The day inevitably came, of course, when she traded her hospital bed for a seat on that ghostly vessel bound for the Other Side. By that time, though, I was no longer worried that she wasn’t ready. Long after she stopped talking to us, my sister and I heard her pose two important questions to no one that we could see. I was alone with Mom for the first question. My sister was alone with her for the second.

Where are we? Where are we going?

Although she displayed some typical signs of near-death anxiety in the days leading up to her departure, Mom was entirely calm and peaceful when she asked these two questions. Her eyes were closed to the mortal world. There was no trepidation in her voice whatsoever.

I can’t think of anything she could have said in her last hours that would have given me more comfort. The answers would be interesting, but the questions are solace enough. Evidently, she went somewhere with someone.

Dream (6)The idea that our loved ones depart on a journey of mystical proportions is not without basis. Religious beliefs aside, it is a fact that the dying use travel as a way of expressing their impending departure without even realizing it. In their 1992 book Final Gifts, hospice nurses Maggie Callanan and Patricia Kelley documented multiple examples of patients who exhibited near-death awareness in this way. Mom could have been one of their case studies. Out of the blue, about three months before she died, she told me that one day I would come home from work and she would be gone – out the front door, walking and carrying everything she needed in a small bag. I thought she was joking as she so often did, but her voice was somehow different. Faraway. When I questioned her scenario, she was indignant. I let it go, and we didn’t talk about it again.

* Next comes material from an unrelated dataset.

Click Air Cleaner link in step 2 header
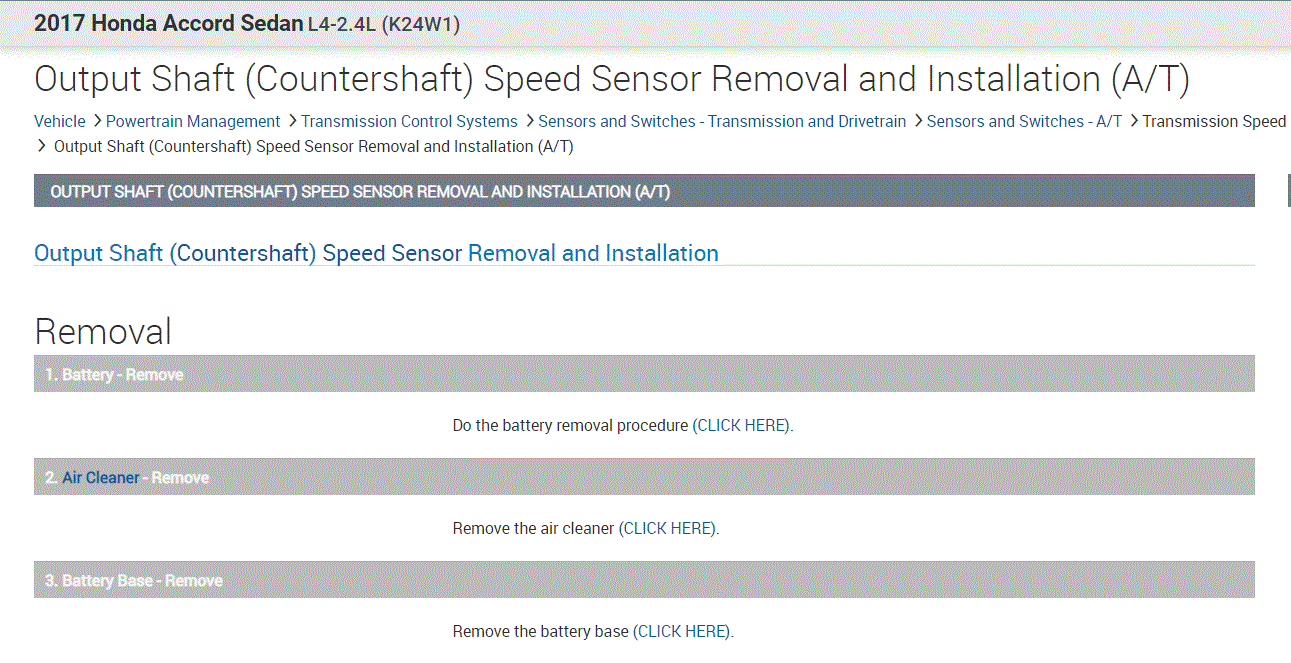tap(101, 478)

Today, with about 17 months of bereavement under my belt, I still miss my mother terribly. However, I don’t worry about where she is. I don’t picture her splashing around with my father in a lake or the sea near a pier, nor do I imagine her walking down the sidewalk of our neighborhood with a hobo sack slung over her shoulder. I don’t think of her futilely roaming the halls of a school because I think that, in the end, she finally located the elusive door of her locker or classroom and found paradise inside. No, I have embraced another vision – one that she shared with me on a sunny morning after she awoke from a quiet sleep accompanied by a sweet dream.

I was riding a motorcycle down a winding road with tall trees on both sides. It was getting dark and all I could see clearly was the headlight of the motorcycle on the road as I went around the curves. I don’t know where I was going, but I could feel the wind in my face and I felt free.

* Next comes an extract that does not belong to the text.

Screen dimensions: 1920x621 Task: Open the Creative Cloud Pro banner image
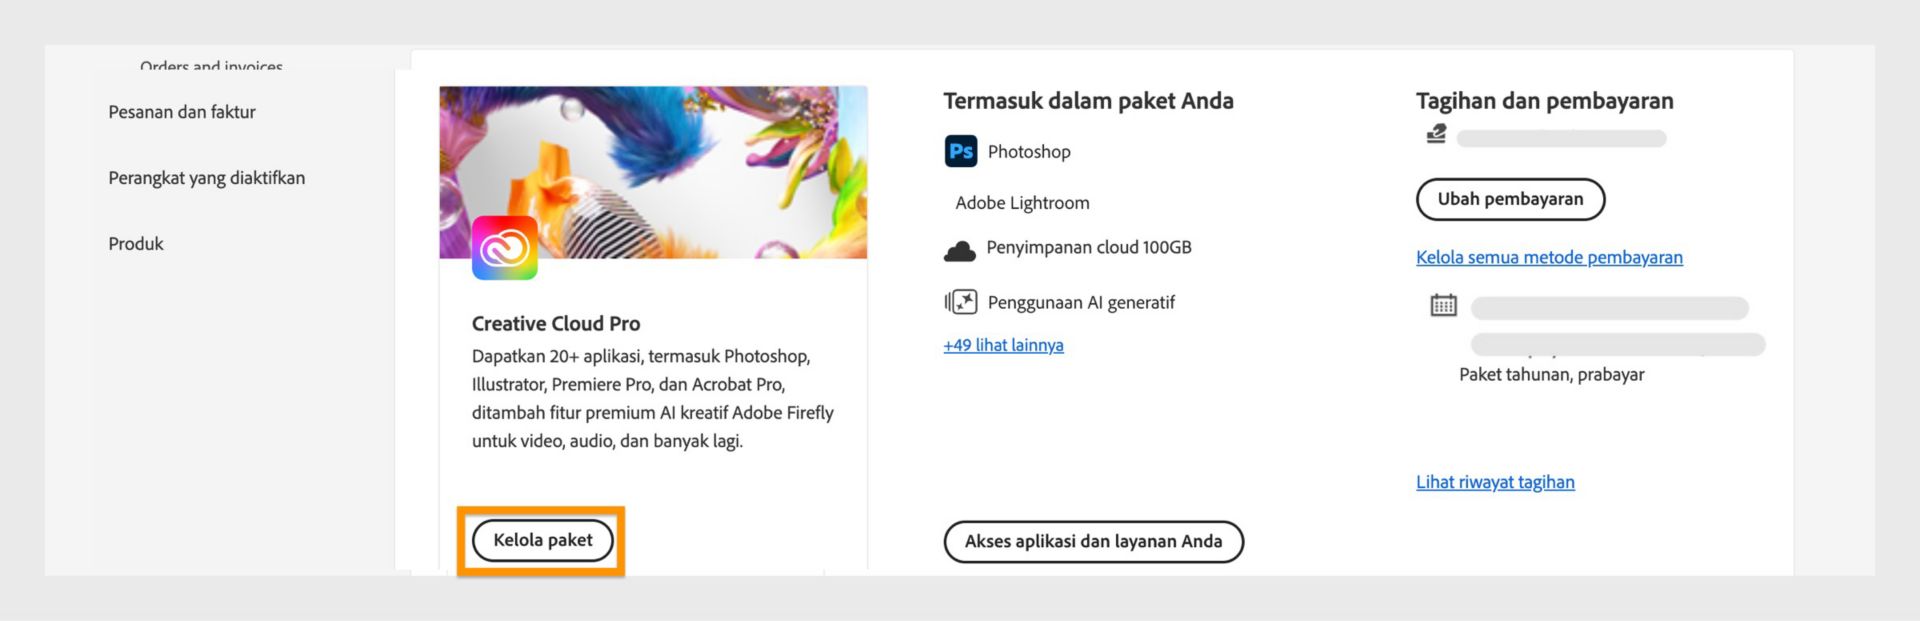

Dream (1)That is how I like to think of Mom – on an endless sojourn with no particular destination. I can imagine her long, dark hair blowing in the wind and a beautiful smile on her youthful face. She leans right into one curve, straightens out her bike, and leans left into the next turn. She is free.

And maybe freedom is the real point after all. Not where you are going or how you get there.

When our family gathered to scatter Mom’s ashes at her beloved Oregon Coast, we took some time to play and sing the songs she had requested – Mr. Tambourine Man by Bob Dylan, Tender Years by John Cafferty, Around and Around by John Denver, Always by Irving Berlin. I read a little poem she wrote when she was a child about wanting to be a cowboy. We wrapped the tribute up with a piece by the late British poet laureate John Masefield; a poem Mom had loved since she was old enough to read and appreciate classic prose. I could never deliver it in the resounding, dramatic way she always did, but it was the perfect farewell nevertheless.

Sea Fever

I must go down to the seas again, to the lonely sea and the sky, and all I ask is a tall ship and a star to steer her by, and the wheel’s kick and the wind’s song and the white sail’s shaking, and a grey mist on the sea’s face, and a grey dawn breaking. I must go down to the seas again, for the call of the running tide is a wild call and a clear call that may not be denied. And all I ask is a windy day with the white clouds flying, and the flung spray and the blown spume, and the sea-gulls crying. I must go down to the seas again, to the vagrant gypsy life, to the gull’s way and the whale’s way, where the wind’s like a whetted knife. And all I ask is a merry yarn from a laughing fellow-rover, and quiet sleep and a sweet dream when the long trick’s over.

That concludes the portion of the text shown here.